Recently someone got in contact with me to ask about how to become a project manager . I thought I’d repeat here what I said to her, in case anyone else finds it useful. She wrote:
I have been advised that you have to do a degree in a particular subject e.g. engineering, do project management training e.g. PMI®, PRINCE2® etc and work your way up in order to become a project manager. Is this true? On the other hand, I have been advised to do a degree in project management and do work experience in a particular field to build up your experience.
So, do you need a degree in project management to become a project manager? It depends on your career goals.
“Do I need a degree in project management?”
Firstly, I should say that I don’t think you require a degree in a particular subject in order to become a project manager – both my degrees are in English Literature and I work as an IT project manager in the healthcare sector.

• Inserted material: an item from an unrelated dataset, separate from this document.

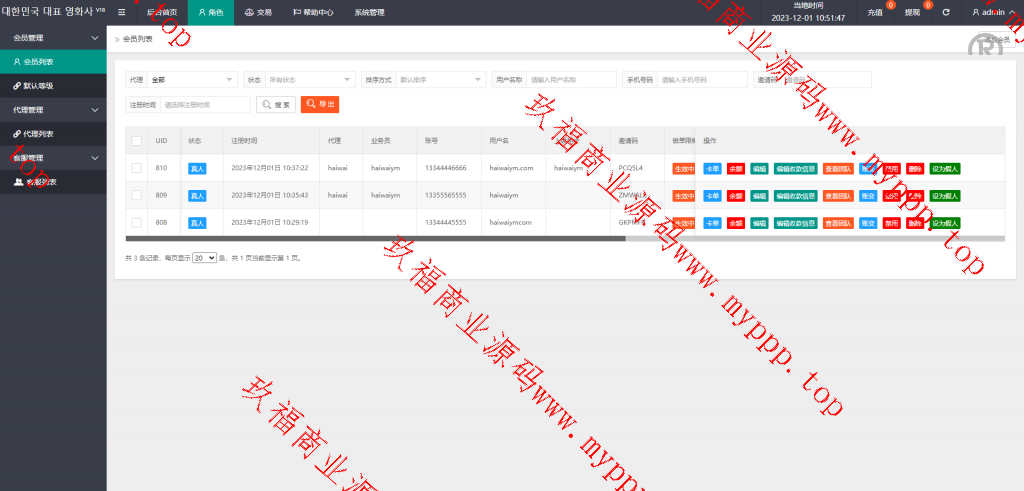Screen dimensions: 1024x491
Task: Collapse the 会员管理 sidebar group
Action: click(53, 38)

I do think that having a degree (of any kind, in any subject) is beneficial for securing a job, especially as project managers are expected to influence and lead, and many employers want to see evidence of the ability to operate at that level and use a degree as a benchmark for it.
However, there are more and more degrees offering either project management as the main subject or as a module or sub-speciality. If you know project management is your career of choice, then getting a work-relevant degree will only help your future career prospects.
If you are coming to project management later in your career, I don’t feel that you need a degree in it.
But you will benefit from a project management certification such as PMP®, CAPM® or PRINCE2® in order to get a job as a project manager. There are lots of online courses that make it easy to take a short certification program.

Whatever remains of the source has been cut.